(DOCUMENT TEXT)
April 23, 2024
Poles Under Communism Polish Experience

Polish Authors Reporting from the Gulag: 8 Key Books

Published: Apr 12 2021

Poles were among the first victims of the murderous system of the gulag. They were also among the first to report about it. Yet their testimonies hardly made the circles they deserved to. Here’s a look at some of the most shocking and pertinent testimonies from the very heart of the communist regime’s most terrifying place.

The Soviet Gulag was likely the greatest slave labour system in history – and a key element of the Soviet economy. Scattered across the whole territory and present from the very beginning of the USSR, it used the lives and work of millions of people, including criminals, political enemies and other innocent citizens, to build the empire.

Poles were among the first victims of the regime and the gulag labour camps, they were also among the first to report from this dark, secretive place in the Soviet world. In many ways, they were way ahead of other authors, including – for reasons which are partially too obvious – the accomplishments of Russian authors, such as the famous names of Solzhenitsyn and Shalamov.

Seen in retrospect, Polish literature comes across as the earliest to denounce the scope and monstrosity of this criminal system. However, for mostly political reasons, the voice of these writers was rarely heard in the West.

Polish authors presented testimonies to the world which were both bold and profound, as well as diverse in form and approach to the subject. And which today, many decades on, remain a profound denunciation of a perverse system and an oppressive political reality which, as of 2021, may still not be fully gone.

As Polish scholar Eugniusz Czaplejewicz once noted:

[Polish] Gulag literature […] revealed totalitarianism to be the central problem of the 20th century; it depicted it in a credible and multi-sided way, as well as documented it and – I do not hesitate to use the word – tested it thoroughly.

It may come as little surprise then that almost none of these very Polish books could have been published in Poland before 1989. They were published in the West, some are available in translations, some still await an English version.
(End DOCUMENT TEXT)
(RECORDED DATA)
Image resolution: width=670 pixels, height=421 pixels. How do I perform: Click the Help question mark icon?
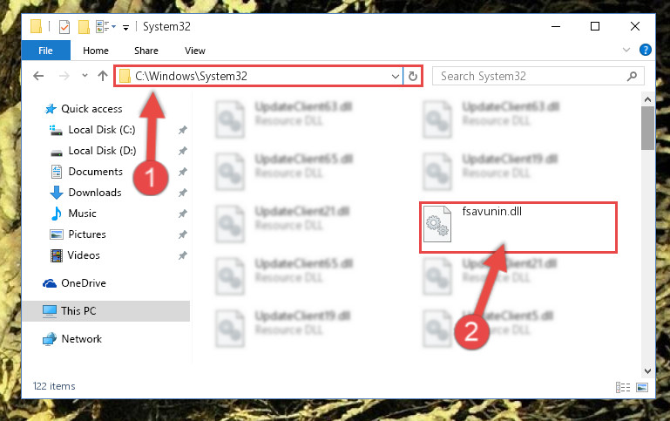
(End RECORDED DATA)
## [ASSIGNMENT]
Decide whether each statement agrees with the article above on Polish authors who reported from the gulag, answering yes or no and quoting the words of the article that settle it. (a) The voice of these Polish writers was often heard in the West. (b) Almost none of these books could have been published in Poland before 1989. (c) All of these books are now available in English.

## [RESULT OF THE TASK]
(a) No: "the voice of these writers was rarely heard in the West."
(b) Yes: "almost none of these very Polish books could have been published in Poland before 1989."
(c) No: "some are available in translations, some still await an English version."